D. Kim, Z. Shi, C. B. Simmons, D. R. Ward, J. R. Prance, T. S. Koh, J. K. Gamble, D. E. Savage, M. G. Lagally, M. Friesen, S. N. Coppersmith, M. A. Eriksson
Nature 511, 70-74 (2014)

Encoding quantum information in semiconductor quantum dots offers long coherence times. However, their manipulation is often slower than desired. Previous work has increased the speed of spin qubit rotations by making use of integrated micromagnets, dynamic pumping of nuclear spins or the addition of a third quantum dot. However, these alternatives increase the complexity of the setup, which, in turn, make scalability and manufacturability more challenging.

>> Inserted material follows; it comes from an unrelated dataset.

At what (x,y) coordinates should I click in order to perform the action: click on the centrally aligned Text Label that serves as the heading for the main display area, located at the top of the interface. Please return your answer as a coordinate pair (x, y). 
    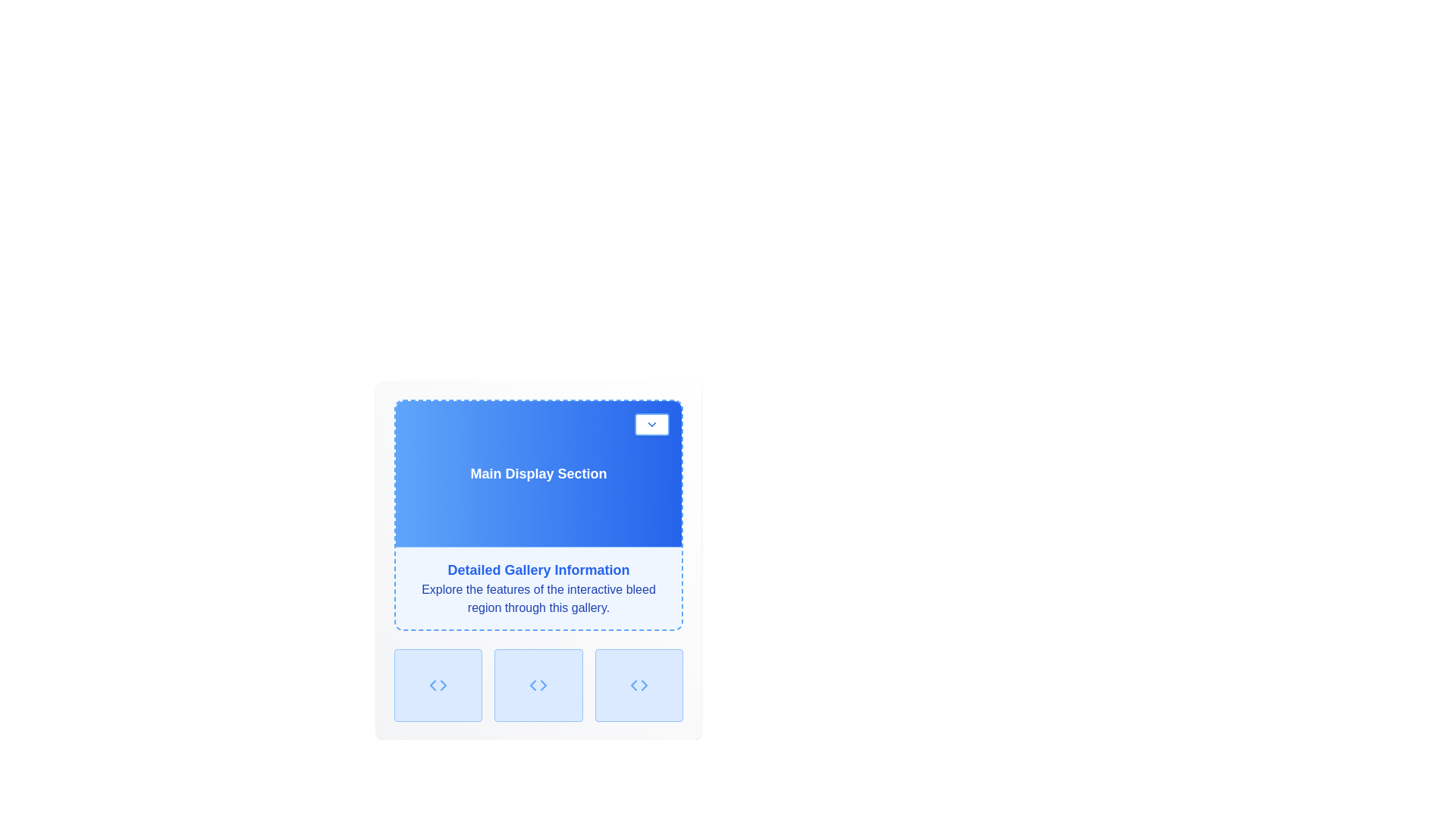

In their work, Kim and co-workers demonstrate a quantum-dot qubit that is a hybrid of spin and charge. It is simple, requiring neither nuclear-state preparation nor micromagnets. The hybrid qubit contains three electrons in two dots and has the advantage of allowing all-electrical qubit manipulation without the need for microwave driving or local magnetic field gradients. The name “hybrid” derives from the fact that the qubit has both spin and charge character. The charge aspect allows also for very fast manipulation, though at the same time it limits the qubit coherence compared to its relatives. The researchers demonstrate that hybrid qubits allow for fast rotations along two axes of the Bloch sphere with fidelities of 85% in the X direction and 95% in the Z direction.